> **What is being asked**
Reproduce the passage of the article on the Saks Fifth Avenue and Lord & Taylor card breach starting at "Hackers breached the" and ending at "are a scourge!".

> **Supplied text**
※ ※ ※

Adrian Sol
Daily Stormer
April 2, 2018
Maybe they should have spent less money on their aesthetics and more money on their cyber.
We got another hack on our hands.
Maybe it’s time to reexamine this concept of letting boomers run major businesses?
Actually, hol up. Who even runs this one?
Ugh. “I’m a boomer and a woman!”
You can be sure that these same people have elaborate schemes to prevent their cash registers from being plundered, and pay accountants a fortune to make sure not a single penny goes unaccounted for.
Yet when it comes to computer security, it’s a complete clusterfuck.
Hackers breached the payment systems of Saks Fifth Avenue and Lord & Taylor department stores and stole credit card information for millions of shoppers, the latest in a series of intrusions that have exposed security gaps in corporate networks.
Hackers claim they have five million credit card and debit card numbers from the stores and have been releasing them for sale on the “dark web,” a network of websites used by hackers and others to anonymously share information, according to Gemini Advisory LLC, a New York-based cybersecurity firm. The hackers began stealing the card numbers in May 2017, the firm estimates.
These gosh-darned hackers are a scourge!
A spokesman for Hudson’s Bay Co. of Canada, which owns the two chains, confirmed a security breach involving customer payment card data at its Saks Fifth Avenue, Saks Off 5th and Lord & Taylor chains in North America.
Of course… We have the leafs to blame for this, as usual.
Behind every tragedy, you find the leaf.
The craziest thing about all these hacks is that these are mostly large and well established companies being victimized. You’d think smaller organizations would have weaker defenses and less competent experts providing their cyber-security.
But in fact, newer, smaller companies tend to be run by younger people who understand what the hell is going on, and will allocate resources accordingly.

※ ※ ※

> **Dataset entries**

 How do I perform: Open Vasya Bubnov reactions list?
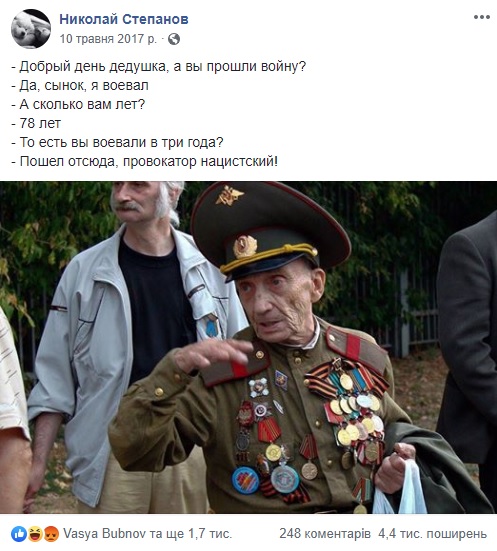[147, 534]
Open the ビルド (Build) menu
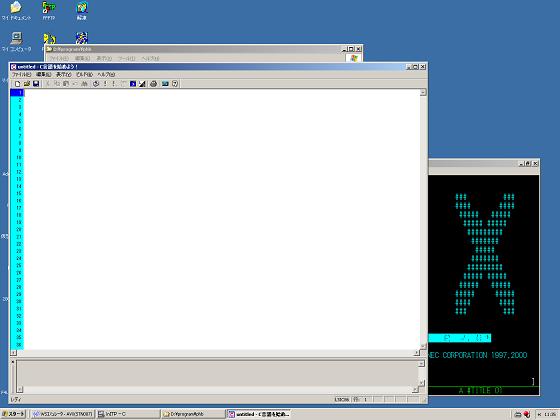Screen dimensions: 560x420 [x=84, y=74]
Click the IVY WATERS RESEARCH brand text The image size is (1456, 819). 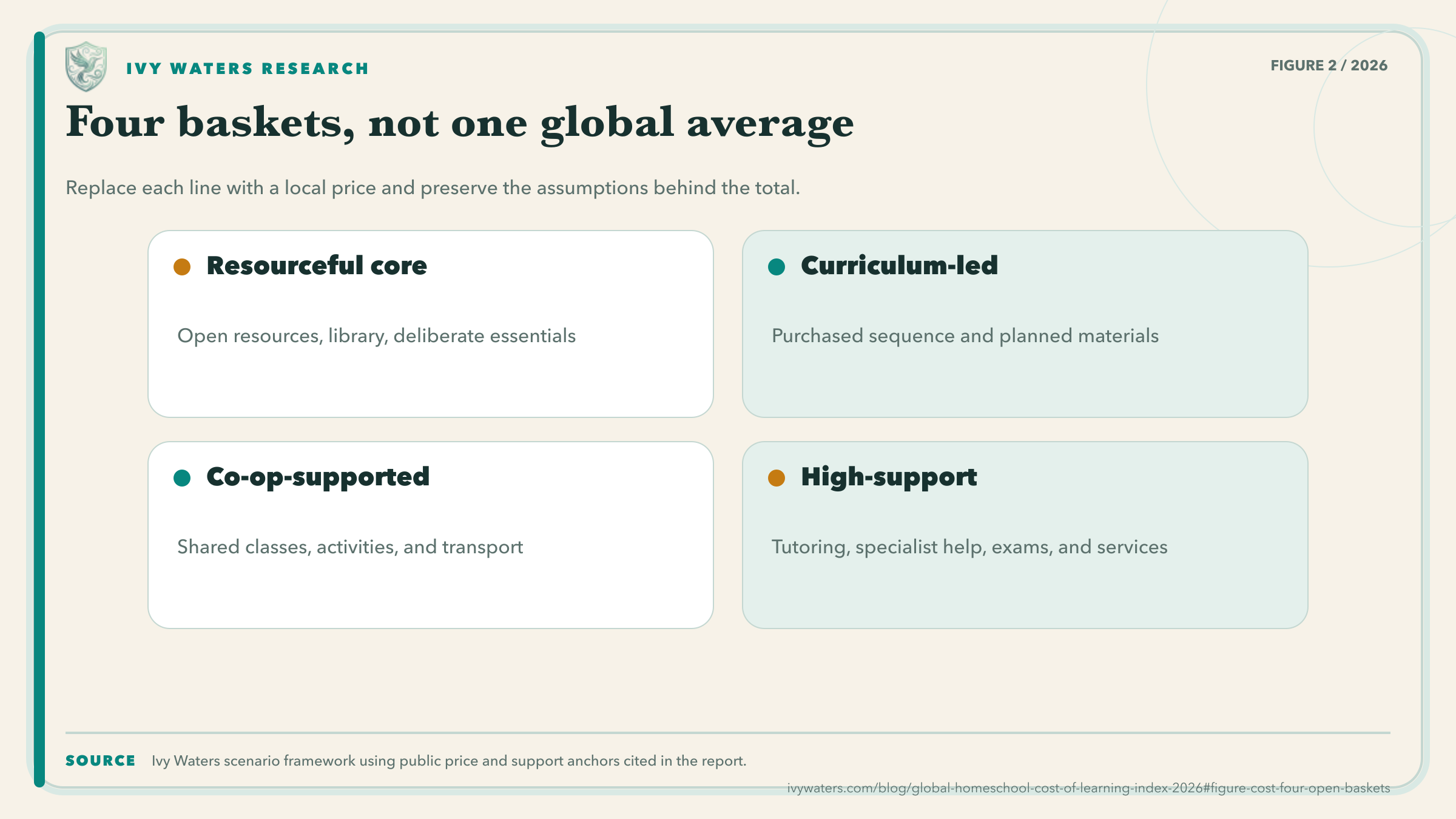click(248, 69)
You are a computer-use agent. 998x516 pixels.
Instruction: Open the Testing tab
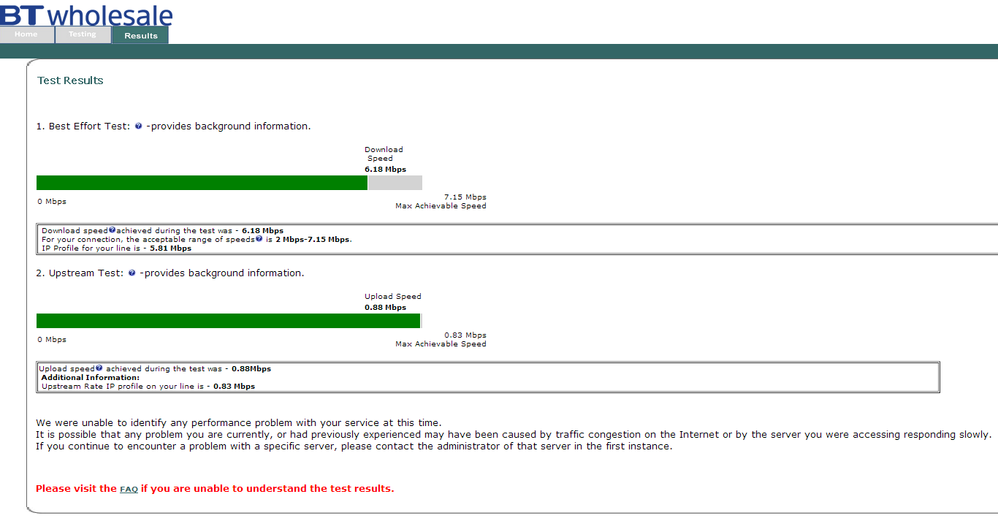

※ ※ ※

> **Your response**
Hackers breached the payment systems of Saks Fifth Avenue and Lord & Taylor department stores and stole credit card information for millions of shoppers, the latest in a series of intrusions that have exposed security gaps in corporate networks.
Hackers claim they have five million credit card and debit card numbers from the stores and have been releasing them for sale on the “dark web,” a network of websites used by hackers and others to anonymously share information, according to Gemini Advisory LLC, a New York-based cybersecurity firm. The hackers began stealing the card numbers in May 2017, the firm estimates.
These gosh-darned hackers are a scourge!